Johan melangkah mendekat, nada suaranya tenang namun dalam. “Bagaimana jika kita bekerjasama? Aku akan menyusun rencana, sebaik dan seteliti mungkin. Dan ketika kita berhasil keluar… aku akan sekolahkan kamu. Aku akan bawa kamu terbang naik pesawat. Aku akan biayai hidupmu. Apa pun yang kamu mau, Liana, kamu akan punya itu.”
Gadis itu—Liana, usianya mungkin dua puluh tahun atau lebih sedikit—menatap Johan seperti seorang anak kecil yang baru saja dihadiahi mimpi. Matanya berbinar. Tapi kemudian, awan keraguan kembali menggelayut.
“Tapi… apakah kita benar-benar bisa kabur dari sini?” gumamnya lirih.
Johan menyentuh bahunya, pelan, penuh keyakinan. “Kita akan rencanakan semuanya. Sedikit demi sedikit. Bersama-sama. Dan ketika waktu itu tiba, kita akan melakukannya.”
Liana mengangguk pelan. Perlahan tapi pasti, kepercayaan mulai tumbuh dalam dirinya.
“Baiklah… kita akan coba,” katanya. Tapi lalu ia menyambung polos, “Tapi... apa itu pesawat?”
Johan tertawa kecil, geli sekaligus sedih. Ia lupa, gadis ini tak pernah melihat dunia seperti dirinya. “Pesawat itu seperti burung besi, Liana. Ia punya sayap dan terbang di udara. Kita bisa naik di dalamnya, dan ia akan membawa kita ke tempat jauh hanya dalam hitungan jam.”
Mata Liana membulat. “Terbang di udara? Seperti burung? Itu menakjubkan! Tapi... bagaimana bisa?”
“Karena mesin yang kuat. Mesin itu mendorong udara ke bawah, dan sayap pesawat menciptakan gaya angkat. Seperti keajaiban yang dijelaskan dengan logika.”
Liana menatap langit, seolah-olah bisa membayangkan pesawat itu melintas di atas kanopi pohon yang padat.
“Apakah… kita bisa kabur dengan naik pesawat juga?”
Johan mengangguk. “Jika kita bisa mencapai kota terdekat yang punya bandara, maka iya. Kita akan kabur, dan terbang bersama.”
Sesaat, mereka terdiam. Angin sore menyusup di antara batang pepohonan, membawa hawa dingin yang menusuk lembut. Tapi di hati mereka, mulai tumbuh hangat kecil yang bernama harapan.
“Oh ya,” kata Johan sambil menatap gadis itu. “Sebelum kita mulai rencana ini… siapa namamu?”
Gadis itu tersenyum.
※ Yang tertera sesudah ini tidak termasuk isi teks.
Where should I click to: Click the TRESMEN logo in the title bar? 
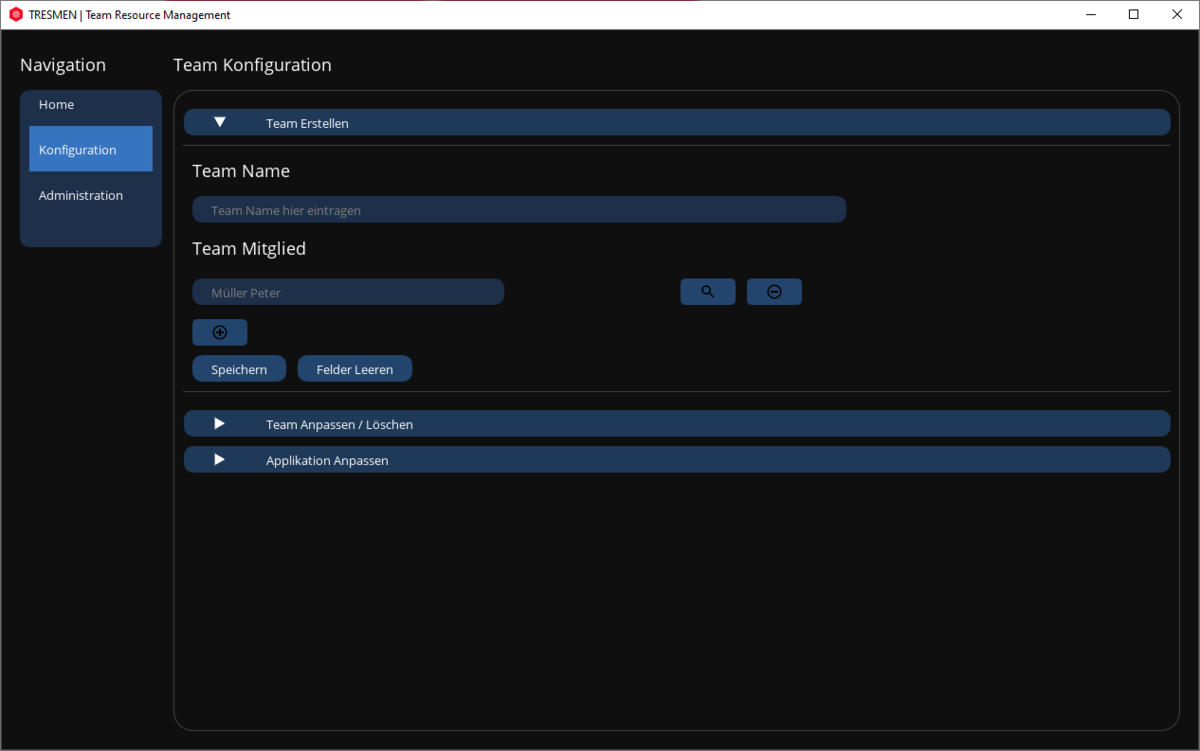15,15
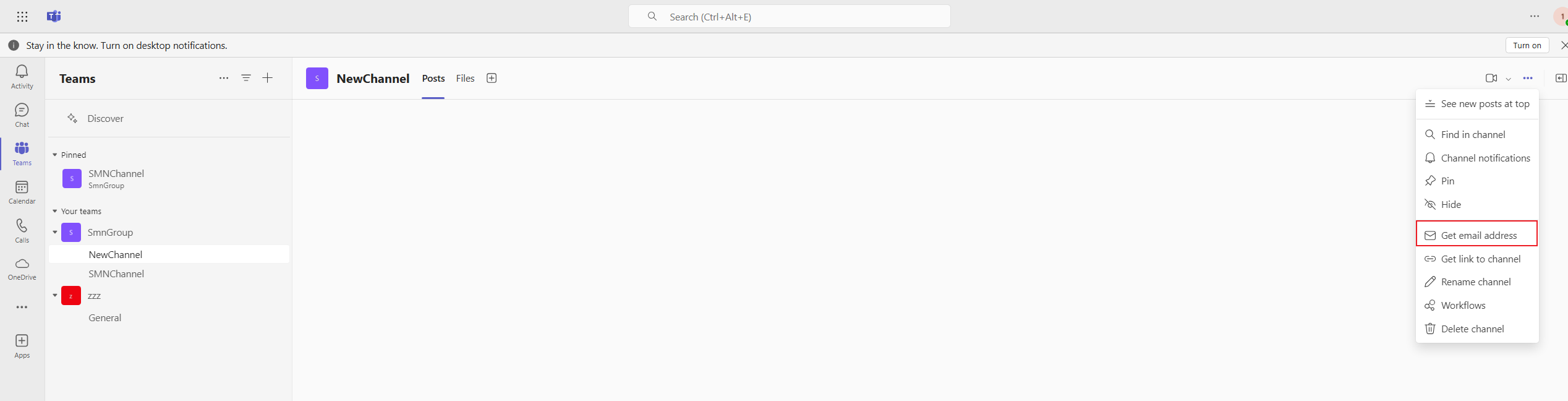Click Turn on for desktop notifications
Screen dimensions: 1568x401
[x=1527, y=45]
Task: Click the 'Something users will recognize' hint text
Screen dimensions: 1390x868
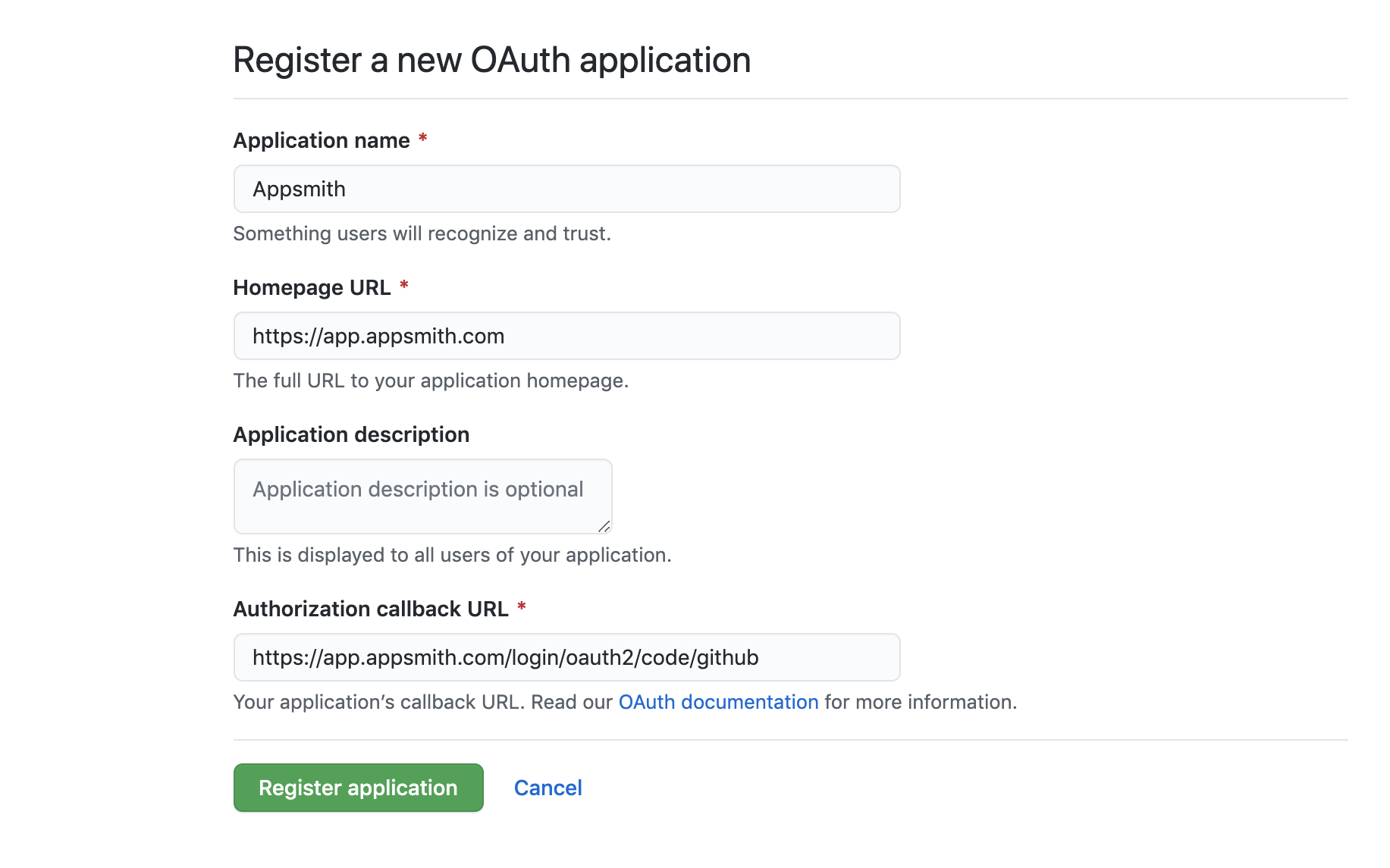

Kali ini tanpa ragu. Tanpa takut. “Namaku… Liana.”
“Senang bertemu denganmu, Liana. Aku Johan. Dari sekarang, kita bukan hanya dua orang asing di hutan ini. Kita adalah sekutu. Kita akan mencari kebebasan, bersama-sama.”
Dan begitulah, pertemuan itu menjelma menjadi sebuah janji sunyi di tengah belantara. Janji tentang pelarian, tentang dunia baru, dan tentang dua jiwa yang menolak menyerah pada nasib. Apakah mereka akan berhasil? Tak ada yang tahu. Tapi harapan… selalu tahu ke mana harus tumbuh.